Although I did not connect very well with her other book, I found myself finding emotional connections with Shockaholic. I found The Princess Diarist difficult to relate to because of its scattered writing and subject matter. Not having ever had an affair, I had a hard time relating to Fisher in that particular piece. However, in Shockaholic the writing seemed to be a lot more put together. In addition to what seemed to me to be better writing, I found several areas that I could relate to.
I connected with her mental illness.
Just like Fisher, I have bipolar disorder. While the way our disorder presents itself is different, having the same disorder is an easy way to feel connected to a person. The main thing that I found myself relating to, was her treatment. No, I have never undergone electroshock therapy. However, the frustration of feeling forgetful because of the treatment for mental illness is one that I know all too well. Although the medication I am on has done wonders for me (making it so that I do not feel “ill” at all), I have quickly become the most forgetful person I know. I struggle to find things I had in my hand a minute ago (or might still be in my hand). My calendar is a necessary companion, since anything not written down will be quickly forgotten.
I connected with her dysfunctional relationship with her father.

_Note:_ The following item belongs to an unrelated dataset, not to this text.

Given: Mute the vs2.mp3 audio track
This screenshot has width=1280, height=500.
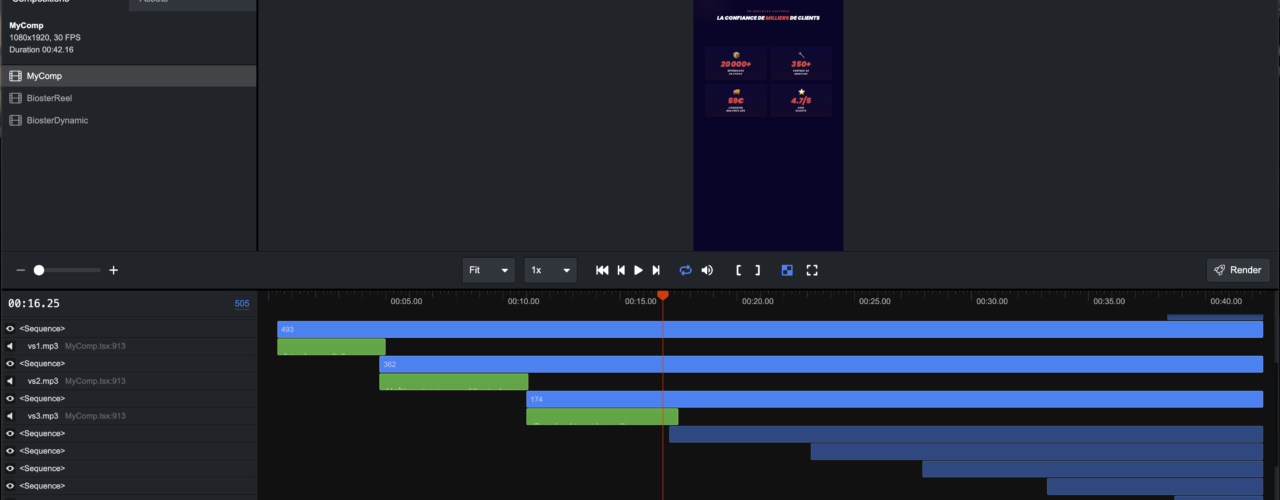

Fisher reflected heavily in her book about her difficult and dysfunctional relationship with her father. She wrote that although it was a difficult relationship, she had a ton of love for him. I found myself reflecting throughout her book on my relationship with my own father. Although the epitome of dysfunctional at times, I cannot help but love him. He’s still my dad. As she described her father’s death and the grief she felt, I could not help but cry. I do not look forward to or want to think about my own dad’s death. No amount of heartache he may have caused makes me wish him dead.
I connected with her grief.
A friend of mine recently died, and I found Fisher’s book to be cathartic for working through my grief. Fisher reflected on the grief she felt at the loss of several friends. She wrote about how she had dreams about them. The world looked different after they were gone. Since my friend’s death, I have had several dreams about her. When I see things I think she’d like, it gives me a pause. Yesterday at the store, I saw a woman who looked so much like her from a distance that it stopped me in my tracks.
“I found myself looking two and three times, again and again, at these glories that I was continuously stumbling across, looking once for myself and once for the one who had gone missing.”
Sadly, my friend is gone. I don’t see her at church like I did before. I try to give her sister-in-law and her niece extra hugs when I see them. An awkward smile for her other family members. Fisher’s book reflected on the memories she had of the friends she lost, and I found myself thinking of the memories I have of my friend’s kindness. I thought of her smile. Her laugh was so genuine. She really was one of the best people I knew, and she really is gone too soon.
Despite having low expectations for this book, I found myself really enjoying it. Carrie Fisher’s writing was better in this book than in The Princess Diarist, and I connected with its subject matter better. She gave an interesting perspective on mental illness, its treatment, and the way it has impacted her relationships. I recommend it over The Princess Diarist if you’re looking for a Carrie Fisher memoir.